Hi Mohan,
On Tue, May 28, 2024 at 02:26:41PM -0400, Mohan NBSPS wrote:
> Dear Community,
> [...]
> ```
> FATAL: could not receive data from WAL stream: ERROR: requested WAL
> segment 000000010000004100000049 has already been removed
> FATAL: the database system is starting up
> ```
>
> from my understanding, the WAL file is streamed over the network (secondary
> pulls from primary) and creates a WAL file in the secondary.
> then it replays the copied WAL file using a different process.
>
> in order for the local WAL file to go out of sync,
>
> 1. the primary removed the WAL file, the secondary was streaming
> 2. the WAL file on the secondary got corrupted
> 3 ....
>
> Questions
>
> - what do those error messages mean ?
> - how can I prevent this from happening ?
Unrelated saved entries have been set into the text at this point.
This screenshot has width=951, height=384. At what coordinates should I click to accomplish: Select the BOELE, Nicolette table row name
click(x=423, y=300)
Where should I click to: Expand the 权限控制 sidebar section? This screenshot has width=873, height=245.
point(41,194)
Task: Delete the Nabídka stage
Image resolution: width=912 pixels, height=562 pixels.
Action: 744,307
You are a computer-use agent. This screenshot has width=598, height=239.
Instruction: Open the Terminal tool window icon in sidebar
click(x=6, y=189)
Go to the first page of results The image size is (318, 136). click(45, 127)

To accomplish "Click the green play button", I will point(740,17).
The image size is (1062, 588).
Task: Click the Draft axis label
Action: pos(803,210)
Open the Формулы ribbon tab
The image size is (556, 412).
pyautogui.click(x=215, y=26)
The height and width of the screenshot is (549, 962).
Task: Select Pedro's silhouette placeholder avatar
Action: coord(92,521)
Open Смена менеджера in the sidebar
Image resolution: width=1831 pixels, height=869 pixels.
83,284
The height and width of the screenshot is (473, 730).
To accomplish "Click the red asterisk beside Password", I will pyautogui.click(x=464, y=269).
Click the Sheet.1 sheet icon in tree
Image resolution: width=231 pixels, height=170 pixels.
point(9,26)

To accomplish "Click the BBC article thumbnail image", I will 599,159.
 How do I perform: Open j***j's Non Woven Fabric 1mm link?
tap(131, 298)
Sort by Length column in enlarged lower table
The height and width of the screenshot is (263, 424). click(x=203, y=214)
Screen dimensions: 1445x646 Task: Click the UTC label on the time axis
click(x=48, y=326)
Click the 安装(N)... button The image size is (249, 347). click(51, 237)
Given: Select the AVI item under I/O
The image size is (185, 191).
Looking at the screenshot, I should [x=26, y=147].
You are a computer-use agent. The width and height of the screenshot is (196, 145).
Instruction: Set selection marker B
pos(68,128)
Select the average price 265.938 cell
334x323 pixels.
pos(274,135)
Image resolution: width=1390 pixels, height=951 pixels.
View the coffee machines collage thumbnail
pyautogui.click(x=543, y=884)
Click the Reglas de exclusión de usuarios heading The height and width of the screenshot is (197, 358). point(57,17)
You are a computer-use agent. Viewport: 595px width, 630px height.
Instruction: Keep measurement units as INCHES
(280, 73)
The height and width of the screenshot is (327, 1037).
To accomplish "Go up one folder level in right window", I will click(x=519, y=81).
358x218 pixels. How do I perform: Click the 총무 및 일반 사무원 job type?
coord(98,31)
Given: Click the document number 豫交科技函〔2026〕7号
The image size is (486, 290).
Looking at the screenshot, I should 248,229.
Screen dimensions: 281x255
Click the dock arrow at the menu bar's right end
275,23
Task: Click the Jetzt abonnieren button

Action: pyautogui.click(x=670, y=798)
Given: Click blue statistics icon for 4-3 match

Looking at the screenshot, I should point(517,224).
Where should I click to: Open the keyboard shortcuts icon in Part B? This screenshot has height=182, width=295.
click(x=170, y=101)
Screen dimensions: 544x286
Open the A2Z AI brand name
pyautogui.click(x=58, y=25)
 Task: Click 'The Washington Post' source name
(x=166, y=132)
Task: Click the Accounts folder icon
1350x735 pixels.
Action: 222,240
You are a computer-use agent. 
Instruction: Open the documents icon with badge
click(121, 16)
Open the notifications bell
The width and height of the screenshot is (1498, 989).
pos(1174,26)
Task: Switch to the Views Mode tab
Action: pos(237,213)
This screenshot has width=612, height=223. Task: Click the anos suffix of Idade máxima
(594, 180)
It means that, unless you have archived the required WAL segments somewhere
and can recover them from there, your replica is now broken, and you will have
to re-create it anew.
You can prevent this by correctly configuring streaming replication either by
using replication slots (not sure if that's already implemented in 9.5,
actually - you should prioritize upgrading to a supported release while you
are working this problem!), or by introducing a WAL archive[0] for replicas to
retrieve WAL from that the primary has already evicted from its kept segments.
Hth!
[0]:
https://www.postgresql.org/docs/9.5/runtime-config-wal.html#RUNTIME-CONFIG-WAL-ARCHIVING
--
with best regards:
- Johannes Truschnigg ( johannes@truschnigg.info )
www: https://johannes.truschnigg.info/